Online criminals have reworked a particularly nasty Android Trojan to make it even more dangerous and destructive to the millions of users of Google's mobile platform.
Called Androidos_Dordrae.N, the Trojan is a variant of DroidDreamLight, a Trojan that, beginning in late May, wormed its way into 24 different legitimate Android apps and, when downloaded, harvested the sensitive phone data of between 30,000 and 120,000 victims.
(DroidDreamLight is itself a variant of DroidDream, which in early March was found hiding in more than 50 Android apps.)
While both DroidDream and DroidDreamLight are capable of stealing Android users' phone data and downloading malicious code to infected phones, criminals have rigged Androidos_Dordrae to go a step further.
The code of the new variant has been modified to steal Android users' ingoing and outgoing text messages, call logs, mobile contacts list and information related to Google accounts stored on the device, the security firm Trend Micro said.
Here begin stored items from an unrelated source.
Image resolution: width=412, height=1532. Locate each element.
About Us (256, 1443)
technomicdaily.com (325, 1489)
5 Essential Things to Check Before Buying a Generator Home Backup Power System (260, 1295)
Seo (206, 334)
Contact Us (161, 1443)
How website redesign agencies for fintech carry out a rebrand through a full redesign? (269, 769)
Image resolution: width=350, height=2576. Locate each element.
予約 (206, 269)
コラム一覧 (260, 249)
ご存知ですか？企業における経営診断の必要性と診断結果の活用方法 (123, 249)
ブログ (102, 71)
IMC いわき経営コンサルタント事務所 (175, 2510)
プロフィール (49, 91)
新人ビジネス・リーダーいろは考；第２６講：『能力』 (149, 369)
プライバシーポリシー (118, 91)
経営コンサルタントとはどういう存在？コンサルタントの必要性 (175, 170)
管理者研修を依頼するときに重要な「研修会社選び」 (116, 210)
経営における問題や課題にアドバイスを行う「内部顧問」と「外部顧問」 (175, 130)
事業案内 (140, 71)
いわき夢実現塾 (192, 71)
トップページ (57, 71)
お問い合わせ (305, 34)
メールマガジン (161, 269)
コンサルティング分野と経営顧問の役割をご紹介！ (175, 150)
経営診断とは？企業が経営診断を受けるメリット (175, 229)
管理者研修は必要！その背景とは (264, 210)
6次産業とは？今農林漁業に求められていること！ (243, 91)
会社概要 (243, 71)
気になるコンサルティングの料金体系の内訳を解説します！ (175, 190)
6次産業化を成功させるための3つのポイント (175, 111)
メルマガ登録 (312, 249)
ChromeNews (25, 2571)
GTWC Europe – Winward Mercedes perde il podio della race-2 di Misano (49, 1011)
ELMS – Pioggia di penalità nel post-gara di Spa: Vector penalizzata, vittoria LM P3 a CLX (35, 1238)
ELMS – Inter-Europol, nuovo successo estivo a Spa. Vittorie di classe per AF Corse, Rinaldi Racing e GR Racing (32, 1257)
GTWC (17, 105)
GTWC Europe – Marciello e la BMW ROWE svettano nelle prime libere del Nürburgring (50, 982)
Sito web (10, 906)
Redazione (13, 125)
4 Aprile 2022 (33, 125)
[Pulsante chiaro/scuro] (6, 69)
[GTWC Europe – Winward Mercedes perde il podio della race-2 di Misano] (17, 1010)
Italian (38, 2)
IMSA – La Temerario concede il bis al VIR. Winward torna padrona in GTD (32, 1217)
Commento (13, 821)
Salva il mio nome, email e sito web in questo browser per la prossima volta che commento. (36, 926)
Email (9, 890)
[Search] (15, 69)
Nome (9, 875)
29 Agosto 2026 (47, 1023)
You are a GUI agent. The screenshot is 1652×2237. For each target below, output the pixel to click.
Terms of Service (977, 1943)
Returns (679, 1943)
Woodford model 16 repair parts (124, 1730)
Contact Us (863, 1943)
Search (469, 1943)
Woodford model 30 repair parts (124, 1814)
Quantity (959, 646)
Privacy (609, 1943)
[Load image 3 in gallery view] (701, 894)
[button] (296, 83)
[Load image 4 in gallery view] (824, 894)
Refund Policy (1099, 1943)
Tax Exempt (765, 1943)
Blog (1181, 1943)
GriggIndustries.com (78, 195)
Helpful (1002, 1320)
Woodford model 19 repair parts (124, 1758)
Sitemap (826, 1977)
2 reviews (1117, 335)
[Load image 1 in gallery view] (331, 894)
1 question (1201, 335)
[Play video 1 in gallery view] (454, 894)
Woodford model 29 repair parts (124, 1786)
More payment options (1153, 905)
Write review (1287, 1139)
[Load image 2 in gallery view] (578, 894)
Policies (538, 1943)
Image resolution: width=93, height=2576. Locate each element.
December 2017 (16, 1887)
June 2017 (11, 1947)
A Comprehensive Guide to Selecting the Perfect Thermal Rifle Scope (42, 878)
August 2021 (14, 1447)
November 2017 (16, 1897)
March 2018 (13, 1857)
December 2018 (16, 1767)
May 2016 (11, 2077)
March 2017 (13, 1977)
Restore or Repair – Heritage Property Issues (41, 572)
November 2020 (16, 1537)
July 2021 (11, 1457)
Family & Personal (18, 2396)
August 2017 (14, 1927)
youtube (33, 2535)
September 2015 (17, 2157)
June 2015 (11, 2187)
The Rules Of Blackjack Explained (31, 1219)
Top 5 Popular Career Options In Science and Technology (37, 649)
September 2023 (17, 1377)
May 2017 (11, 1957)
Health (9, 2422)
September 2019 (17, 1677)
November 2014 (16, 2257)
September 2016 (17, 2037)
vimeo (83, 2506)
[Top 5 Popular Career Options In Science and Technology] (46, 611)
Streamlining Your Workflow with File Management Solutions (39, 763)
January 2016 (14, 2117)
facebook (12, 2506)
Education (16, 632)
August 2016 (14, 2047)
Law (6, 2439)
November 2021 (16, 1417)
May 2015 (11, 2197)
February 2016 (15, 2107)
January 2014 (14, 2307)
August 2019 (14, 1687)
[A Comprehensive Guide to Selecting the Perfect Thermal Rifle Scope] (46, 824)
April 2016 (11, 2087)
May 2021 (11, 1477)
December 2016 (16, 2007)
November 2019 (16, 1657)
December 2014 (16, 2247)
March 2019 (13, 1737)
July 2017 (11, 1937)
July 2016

"Also, based on its code, this malware has the ability to insert messages in the inbox of the infected device, with the sender and message body specified by the attacker, as well as the ability to send messages to numbers in users' contact list," Trend Micro wrote.
Currently, Androidos_Dordrae is spreading through third-party mobile app stores primarily in China. Like similar Trojans such as Androidos_Nickispy, which hides in legitimate Google+ apps, it's possible the new DroidDreamLight variant could easily spread to the U.S. Android app market.
Thankfully, smartphones are so prevalent now that anti-virus makers have been forced to adapt and create anti-virus solutions for the hundreds of millions of users that could be affected by mobile threats. Several mobile security software companies, including AVG, Symantec, Lookout and Kaspersky Lab, have smartphone anti-virus software on the market.